» Exercise task 1
Translate this sentence from the reflection on the Word into Spanish: "I see “The Word” as God’s breath, God’s intention, God’s song, God personified."
» Exercise task 2
Repeat word for word the part of the reflection on the Word from "The passage then" to "to that rhythm.".

» Source
==============================
I see “The Word” as God’s breath, God’s intention, God’s song, God personified.
The passage then tells us that in the Word was life and light and the light shines in the darkness… the song plays whether others are playing it or not… it resonates through everything.. through us…
Now John the Baptist came as a witness to the light… and that is the same for us. Our job is to try to listen to the song and to try to play in tune, even if we aren’t joined by others.. we need to keep playing. And we are the priesthood of all believers – each of us has a priestly duty to try to listen as best we can for the song, listen for God, look for the light and then to order our lives to that rhythm.
==============================
» Data extract
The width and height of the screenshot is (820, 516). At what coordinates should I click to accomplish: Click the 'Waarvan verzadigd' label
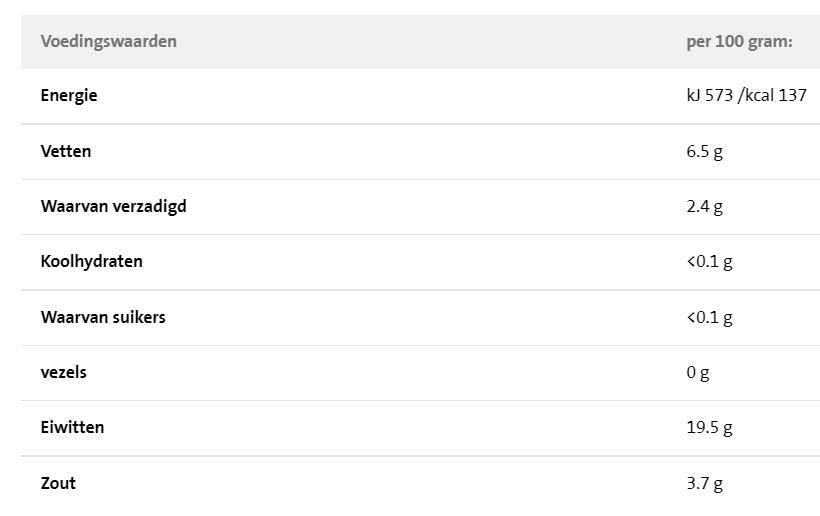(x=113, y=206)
==============================
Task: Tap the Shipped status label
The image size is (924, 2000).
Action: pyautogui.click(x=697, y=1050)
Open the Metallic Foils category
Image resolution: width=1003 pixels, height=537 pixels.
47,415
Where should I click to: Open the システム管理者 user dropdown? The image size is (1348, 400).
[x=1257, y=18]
==============================
» Full answer 1
Veo «La Palabra» como el aliento de Dios, la intención de Dios, la canción de Dios, Dios personificado.

» Full answer 2
The passage then tells us that in the Word was life and light and the light shines in the darkness… the song plays whether others are playing it or not… it resonates through everything.. through us…
Now John the Baptist came as a witness to the light… and that is the same for us. Our job is to try to listen to the song and to try to play in tune, even if we aren’t joined by others.. we need to keep playing. And we are the priesthood of all believers – each of us has a priestly duty to try to listen as best we can for the song, listen for God, look for the light and then to order our lives to that rhythm.